◆ **INSTRUCCIONES DE LA TAREA**: Transcribe sin cambios el pasaje sobre el apóstol Pablo, todo lo que va desde "Solamente aquel que" hasta "uno de nosotros.".

◆ **PASAJE CITADO**:
Pablo no es el único siervo que sintió la soledad en sus últimos días. Parece que es bastante frecuente que ésta sea la última barrera puesta en la carrera de la fe.

¿Cómo superó el apóstol este obstáculo? Ante todo dirigiendo la mirada hacia adelante, a lo lejos, más allá del día cercano en que debía ser juzgado por los jueces inicuos de este mundo; tenía la mirada puesta en el día en que el “juez justo” le daría “la corona de justicia”. Pablo se entregaba con entera confianza al juicio de este Juez. Podía decir en verdad: “He peleado la buena batalla, he acabado la carrera, he guardado la fe” (2 Timoteo 4:7-8).

Solamente aquel que mantiene la fe y una buena conciencia (véase 1 Timoteo 1:19) puede hablar así. En esto no hay ningún elogio para sí mismo; pero, como el Señor lo dijo: “El que practica la verdad viene a la luz, para que sea manifiesto que sus obras son hechas en Dios” (Juan 3:21).

¡Cuán deseable es esta proximidad al Señor! Aun cuando, en la práctica, nadie puede compararse con el apóstol, el camino de su vida de fe es un ejemplo para cada uno de nosotros.

Pero Pablo no mira solamente hacia adelante; evoca también sus recuerdos. Entonces aparece ante él la imagen de Prisca y Aquila. Su hospitalidad y colaboración fueron eficaces para él desde el comienzo de su servicio en Corinto, de inestimable valor. Habían trabajado juntos haciendo tiendas, y en el Evangelio. Los dos lo habían seguido de Corinto a Éfeso, habían permanecido allí y trabajado en la obra del Señor (Hechos 18:3, 18-19). Después de un tiempo de actividad en Roma, volvieron otra vez a la región de Asia Menor. Su devoción fue tan grande que habían expuesto su vida por el apóstol (Romanos 16:4). Vivir juntos tales experiencias tejen lazos profundos, que son un motivo de agradecimiento al Señor y que reconfortan el corazón en las horas más difíciles. “Saluda a Prisca y a Aquila” le escribe a Timoteo (2 Timoteo 4:19).

◆ **DATOS PROPORCIONADOS**:
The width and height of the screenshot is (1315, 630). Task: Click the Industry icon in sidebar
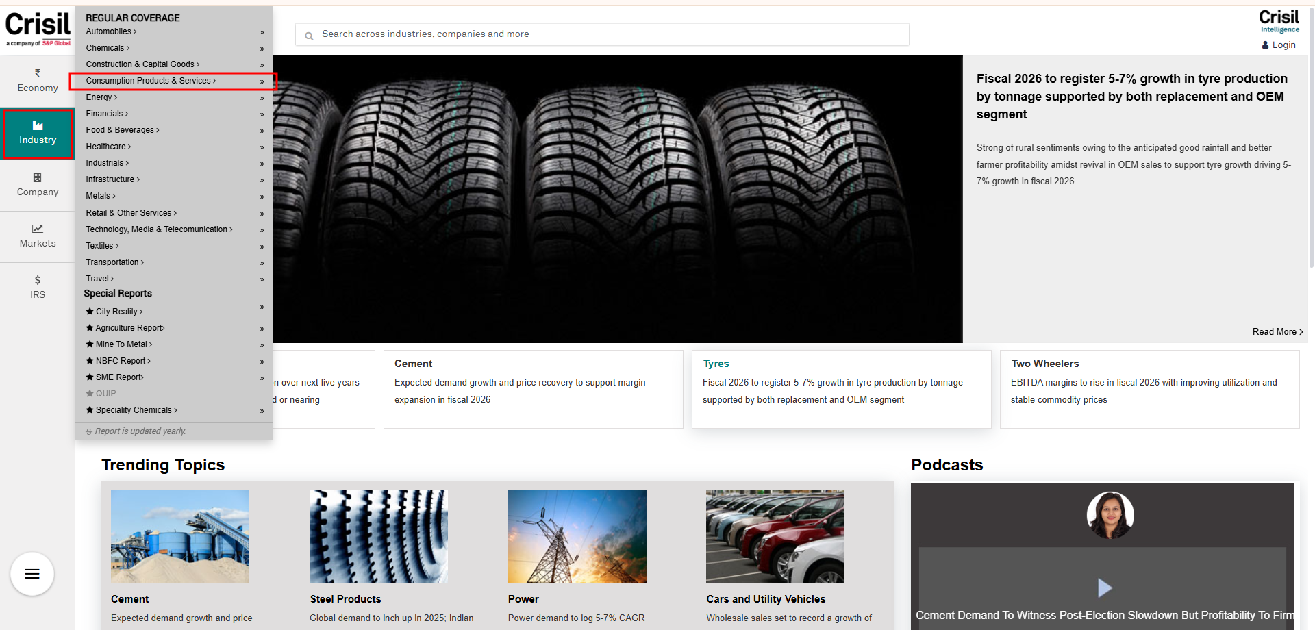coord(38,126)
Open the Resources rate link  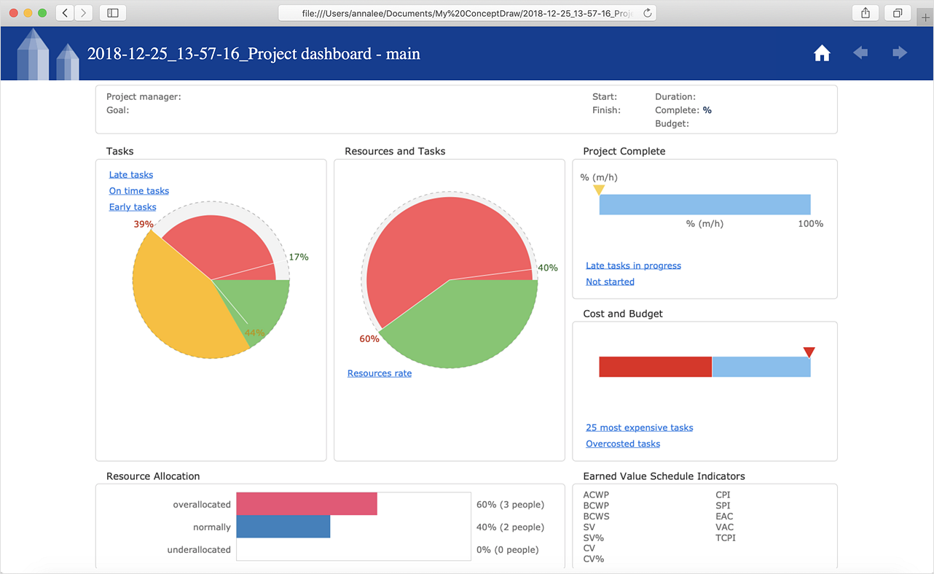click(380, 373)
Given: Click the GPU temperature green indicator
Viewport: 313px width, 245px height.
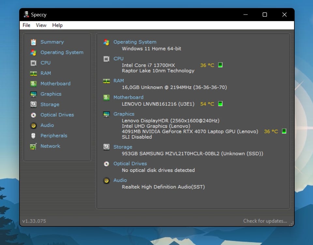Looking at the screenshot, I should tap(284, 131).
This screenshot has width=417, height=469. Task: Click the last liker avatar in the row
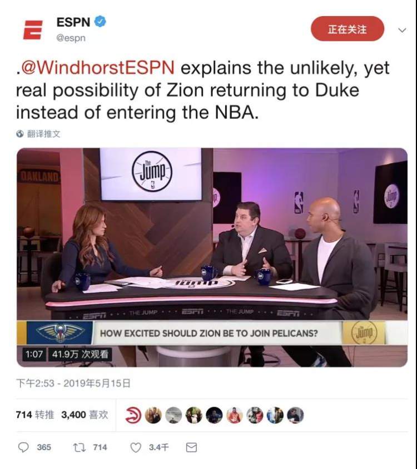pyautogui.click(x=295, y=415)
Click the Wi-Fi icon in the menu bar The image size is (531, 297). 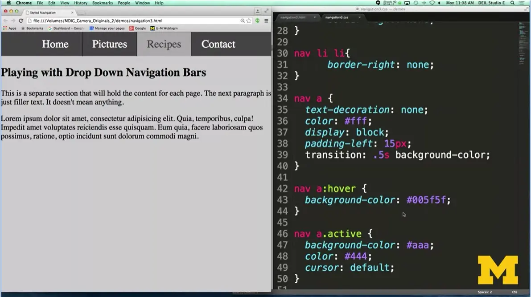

◆ **RESPUESTA DEL EJERCICIO**:
Solamente aquel que mantiene la fe y una buena conciencia (véase 1 Timoteo 1:19) puede hablar así. En esto no hay ningún elogio para sí mismo; pero, como el Señor lo dijo: “El que practica la verdad viene a la luz, para que sea manifiesto que sus obras son hechas en Dios” (Juan 3:21).

¡Cuán deseable es esta proximidad al Señor! Aun cuando, en la práctica, nadie puede compararse con el apóstol, el camino de su vida de fe es un ejemplo para cada uno de nosotros.